Ja, man schaut schon ein bisschen, wer dabei ist. Aber es ist nicht so, dass ich jetzt hinschaue und sage „Oh, die sind dabei, jetzt wird‘s schwierig“. Wie du sagst, wir haben auch eine sehr gute Mannschaft. Von daher brauchen wir uns vor keinem verstecken, egal ob es die USA, Kanadier oder Australier sind. Die sind auch in einer sehr guten Besetzung, aber die sollten auch Respekt vor uns haben. Generell sollte man Respekt haben, aber man muss sich nicht verstecken.

Wie lief die erste Woche der Vorbereitung ab? Habt ihr erst mit Grundlagen begonnen, oder seid ihr schon tief reingegangen, was Taktik betrifft?

Wir haben schon die Grundstellung unserer Plays alle gesetzt und durchgespielt. Jetzt geht es darum, diese einzuspielen, den Ball laufen zu lassen und wirklich da Sachen rauszuziehen.

2015 und 2017 war es so, dass Deutschland gegen Island bzw. Ukraine gegen vergleichsweise leichte Gegner ins Turnier eingestiegen ist. Nun müsst ihr gegen Frankreich im ersten Spiel gleich auf den Punkt da sein. Wie bereitet ihr euch darauf vor?
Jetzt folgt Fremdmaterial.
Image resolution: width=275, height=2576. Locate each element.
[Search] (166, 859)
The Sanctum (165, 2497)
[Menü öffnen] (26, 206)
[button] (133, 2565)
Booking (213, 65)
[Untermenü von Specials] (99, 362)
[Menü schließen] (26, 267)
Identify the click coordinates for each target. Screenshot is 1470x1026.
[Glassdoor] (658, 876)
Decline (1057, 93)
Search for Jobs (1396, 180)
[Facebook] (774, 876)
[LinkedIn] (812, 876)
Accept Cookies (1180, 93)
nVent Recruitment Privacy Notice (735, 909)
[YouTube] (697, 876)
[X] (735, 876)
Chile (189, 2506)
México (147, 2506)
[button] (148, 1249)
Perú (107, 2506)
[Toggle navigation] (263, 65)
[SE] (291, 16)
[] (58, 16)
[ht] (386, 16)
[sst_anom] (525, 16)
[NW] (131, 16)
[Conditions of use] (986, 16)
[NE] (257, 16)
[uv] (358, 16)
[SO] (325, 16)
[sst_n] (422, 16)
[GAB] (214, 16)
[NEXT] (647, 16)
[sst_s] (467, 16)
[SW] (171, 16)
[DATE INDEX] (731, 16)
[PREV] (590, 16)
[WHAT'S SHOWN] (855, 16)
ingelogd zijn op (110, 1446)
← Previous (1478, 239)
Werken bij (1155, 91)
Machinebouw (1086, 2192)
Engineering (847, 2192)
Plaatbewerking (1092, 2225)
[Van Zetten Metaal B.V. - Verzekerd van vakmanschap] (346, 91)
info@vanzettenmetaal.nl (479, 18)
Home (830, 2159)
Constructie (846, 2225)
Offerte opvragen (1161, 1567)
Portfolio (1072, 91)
Wir schauen erst einmal hauptsächlich auf uns. Wie wollen uns erst einmal selber als Mannschaft finden und den Rhythmus in der Offensive und Defensive finden. Das ist das, was uns in den nächsten Wochen beschäftigen wird. Wenn es näher Richtung WM geht, werden wir uns natürlich darauf vorbereiten, was wir gegen Frankreich machen, aber im Moment zählt das, was uns als Mannschaft ausmacht.